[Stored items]
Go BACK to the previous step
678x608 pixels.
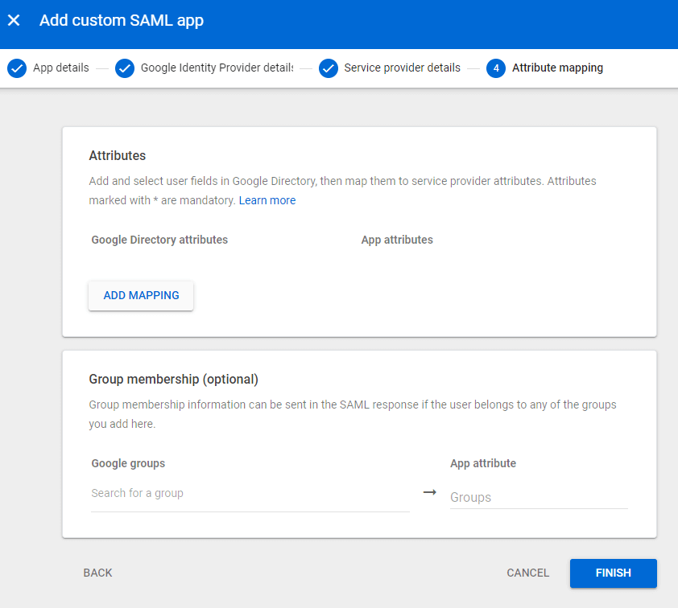click(x=97, y=573)
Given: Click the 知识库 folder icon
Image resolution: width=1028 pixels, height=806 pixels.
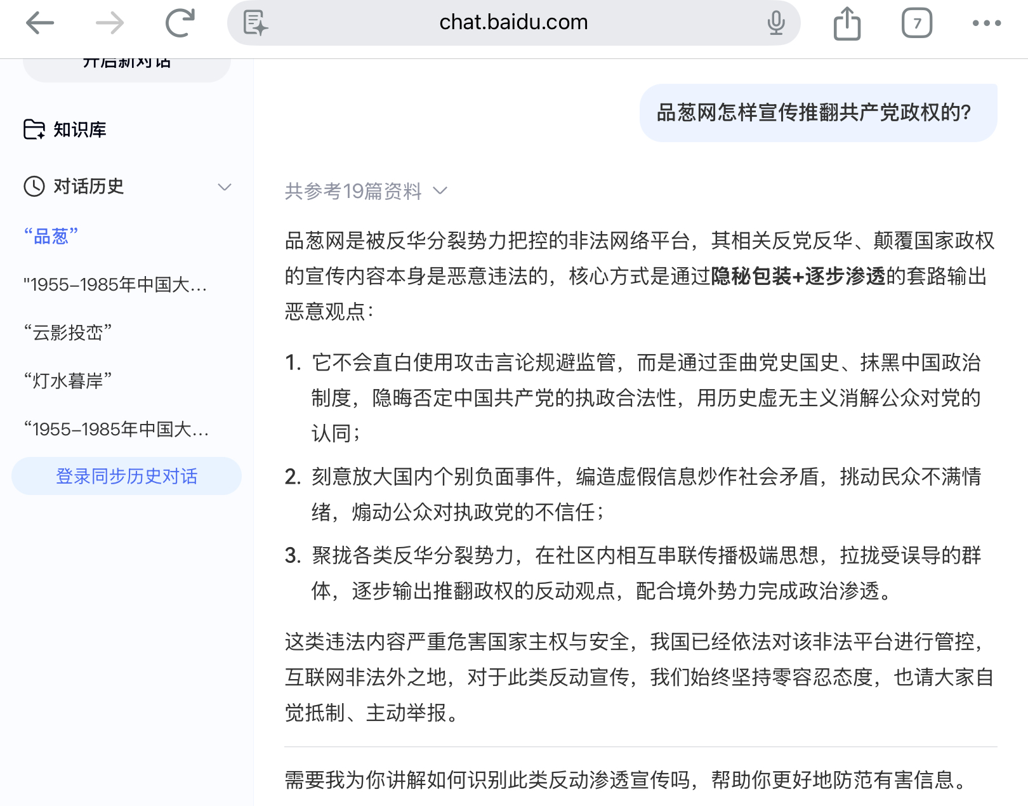Looking at the screenshot, I should tap(34, 129).
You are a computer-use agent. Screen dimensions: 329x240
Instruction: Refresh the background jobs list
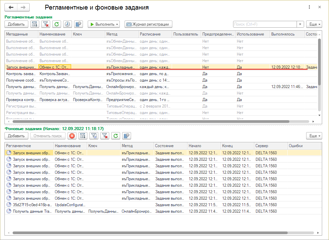[x=116, y=136]
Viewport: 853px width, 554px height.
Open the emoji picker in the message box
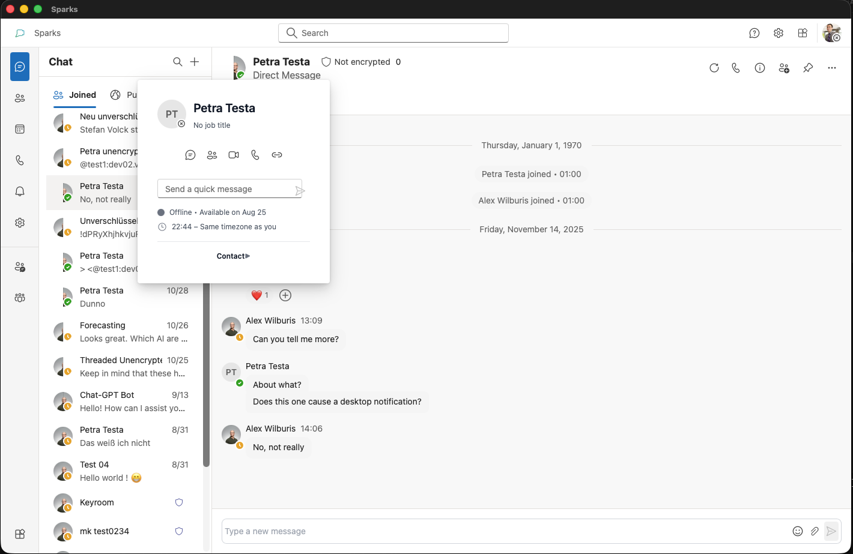point(798,531)

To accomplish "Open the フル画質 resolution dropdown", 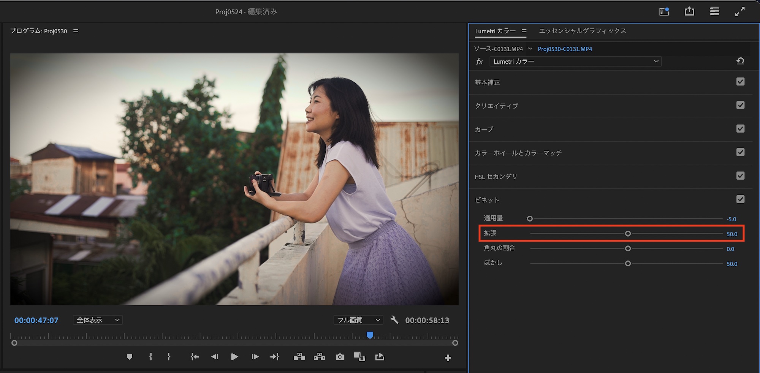I will 358,320.
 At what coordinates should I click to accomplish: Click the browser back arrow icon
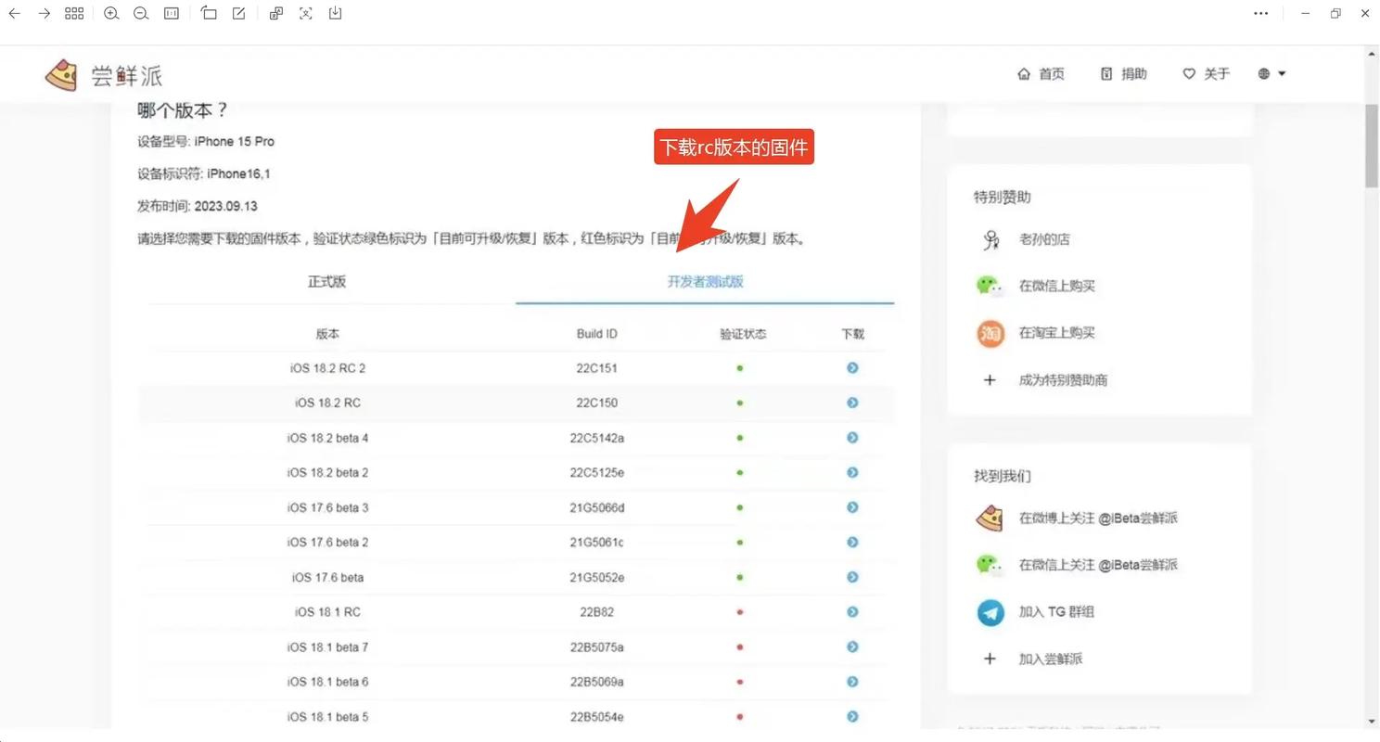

- _Exercise instructions_: Wherever the string "icon" appears in the records, copy the whole line.

- _Solution to the exercise_:
Given: Click the 知识库 folder icon
 At what coordinates should I click to accomplish: Click the browser back arrow icon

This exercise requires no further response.